Model Evaluation & Validation (AO2)

  • Train / Validation / Test split – typical ratios 60 % / 20 % / 20 %.
  • Cross‑validation – $k$‑fold (commonly $k=5$ or $10$) for more reliable performance estimates.
  • Confusion matrix – tabulates TP, FP, FN, TN.
MetricFormulaWhen to Use
Accuracy\(\displaystyle \frac{TP+TN}{TP+FP+FN+TN}\)Balanced class distribution
Precision\(\displaystyle \frac{TP}{TP+FP}\)Cost of false positives is high
Recall (Sensitivity)\(\displaystyle \frac{TP}{TP+FN}\)Cost of false negatives is high
F‑score\(\displaystyle 2\frac{\text{Precision}\times\text{Recall}}{\text{Precision}+\text{Recall}}\)Balance between precision & recall
ROC‑AUCArea under the Receiver Operating Characteristic curveBinary classifiers; threshold‑independent

Regularisation Techniques (AO2)

  • L2 weight decay – adds $\lambda\sum w^2$ to the loss.
  • Dropout – randomly disables a proportion $p$ of neurons each training step.
  • Early stopping – halt training when validation loss stops improving.
  • Data augmentation – artificially enlarge the training set (e.g., image rotations, noise injection).

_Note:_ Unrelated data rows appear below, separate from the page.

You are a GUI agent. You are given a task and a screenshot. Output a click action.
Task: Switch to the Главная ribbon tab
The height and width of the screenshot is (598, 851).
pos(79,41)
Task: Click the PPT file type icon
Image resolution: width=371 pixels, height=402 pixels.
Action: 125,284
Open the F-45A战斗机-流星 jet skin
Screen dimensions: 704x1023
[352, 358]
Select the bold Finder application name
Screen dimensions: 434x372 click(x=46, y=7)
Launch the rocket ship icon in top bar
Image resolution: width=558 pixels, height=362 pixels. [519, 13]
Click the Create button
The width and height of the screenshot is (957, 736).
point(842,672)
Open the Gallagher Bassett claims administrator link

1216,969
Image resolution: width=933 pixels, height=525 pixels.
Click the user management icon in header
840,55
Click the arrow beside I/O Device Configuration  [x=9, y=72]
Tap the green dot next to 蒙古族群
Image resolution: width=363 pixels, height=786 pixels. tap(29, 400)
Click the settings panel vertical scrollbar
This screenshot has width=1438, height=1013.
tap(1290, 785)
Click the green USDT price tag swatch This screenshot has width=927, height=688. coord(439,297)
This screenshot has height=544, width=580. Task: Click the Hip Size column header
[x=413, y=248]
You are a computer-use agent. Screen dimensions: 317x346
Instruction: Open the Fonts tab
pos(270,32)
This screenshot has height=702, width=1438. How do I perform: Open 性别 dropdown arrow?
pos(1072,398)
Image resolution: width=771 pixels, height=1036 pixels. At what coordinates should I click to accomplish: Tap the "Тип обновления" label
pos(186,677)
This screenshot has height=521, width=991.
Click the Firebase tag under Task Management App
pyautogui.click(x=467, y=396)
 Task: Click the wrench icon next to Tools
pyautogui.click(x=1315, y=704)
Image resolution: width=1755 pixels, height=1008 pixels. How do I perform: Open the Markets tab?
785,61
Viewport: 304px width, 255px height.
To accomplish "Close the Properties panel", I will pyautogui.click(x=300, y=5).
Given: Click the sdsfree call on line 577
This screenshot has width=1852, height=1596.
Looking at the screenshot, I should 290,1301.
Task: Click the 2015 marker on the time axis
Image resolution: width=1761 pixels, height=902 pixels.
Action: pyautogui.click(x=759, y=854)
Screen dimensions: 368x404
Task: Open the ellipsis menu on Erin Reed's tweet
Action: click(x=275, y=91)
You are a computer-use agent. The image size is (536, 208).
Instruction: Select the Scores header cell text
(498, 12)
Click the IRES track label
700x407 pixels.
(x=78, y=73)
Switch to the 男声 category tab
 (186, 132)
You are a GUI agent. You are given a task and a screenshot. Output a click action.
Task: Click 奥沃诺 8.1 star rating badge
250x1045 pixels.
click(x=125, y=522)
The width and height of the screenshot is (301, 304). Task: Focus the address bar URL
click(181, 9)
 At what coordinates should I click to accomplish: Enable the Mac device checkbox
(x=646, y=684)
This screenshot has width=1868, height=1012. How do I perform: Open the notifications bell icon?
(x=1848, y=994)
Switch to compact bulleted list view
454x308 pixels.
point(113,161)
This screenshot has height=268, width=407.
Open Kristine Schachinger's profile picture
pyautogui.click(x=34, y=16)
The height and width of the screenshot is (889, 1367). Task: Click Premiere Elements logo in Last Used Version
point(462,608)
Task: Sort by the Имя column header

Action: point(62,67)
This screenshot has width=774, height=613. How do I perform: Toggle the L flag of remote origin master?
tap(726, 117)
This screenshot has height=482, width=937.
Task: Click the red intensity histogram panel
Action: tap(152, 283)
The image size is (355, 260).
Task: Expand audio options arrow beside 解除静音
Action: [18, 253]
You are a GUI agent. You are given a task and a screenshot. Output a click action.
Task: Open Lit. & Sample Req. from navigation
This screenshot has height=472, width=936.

Ethical & Societal Implications (AO1)

  • Bias & fairness – training data may encode historic prejudices; models can amplify them.
  • Privacy – large datasets often contain personal information; GDPR‑compliant handling is required.
  • Transparency & explainability – “black‑box” nature makes it hard to justify decisions.
  • Employment impact – automation may displace certain job roles.
  • Environmental cost – training large models consumes significant energy.

Exam‑style Ethical Scenario

Scenario:* A secondary school wants to introduce an AI system that automatically grades student essays for plagiarism and writing quality.*

Task (AO1): Identify **two** ethical issues and suggest **one** mitigation for each.

  1. Issue – Bias in grading: The model may favour writing styles present in its training set, disadvantaging non‑native speakers.
    Mitigation: Include a diverse, balanced corpus of essays from various linguistic backgrounds and perform bias‑testing before deployment.
  2. Issue – Privacy of student work: Essays contain personal data; storing them for model training could breach GDPR.
    Mitigation: Anonymise all submissions, obtain explicit consent, and retain data only for the minimum period required for model improvement.

Quick Revision Checklist

  • Know the perceptron equation and the role of the activation function.
  • Be able to write the forward‑pass formulas for a fully‑connected layer.
  • Derive the soft‑max + cross‑entropy gradient (Derivation Box).
  • Explain back‑propagation steps and the chain rule.
  • Read and interpret the pseudocode; state its time‑complexity.
  • Recall when to use MLP, CNN, RNN/LSTM, Transformer (comparison table).
  • List at least three regularisation methods and when they are useful.
  • Define accuracy, precision, recall, F‑score and give a situation where each is preferred.
  • Identify two ethical risks of an ANN‑based system and propose mitigations.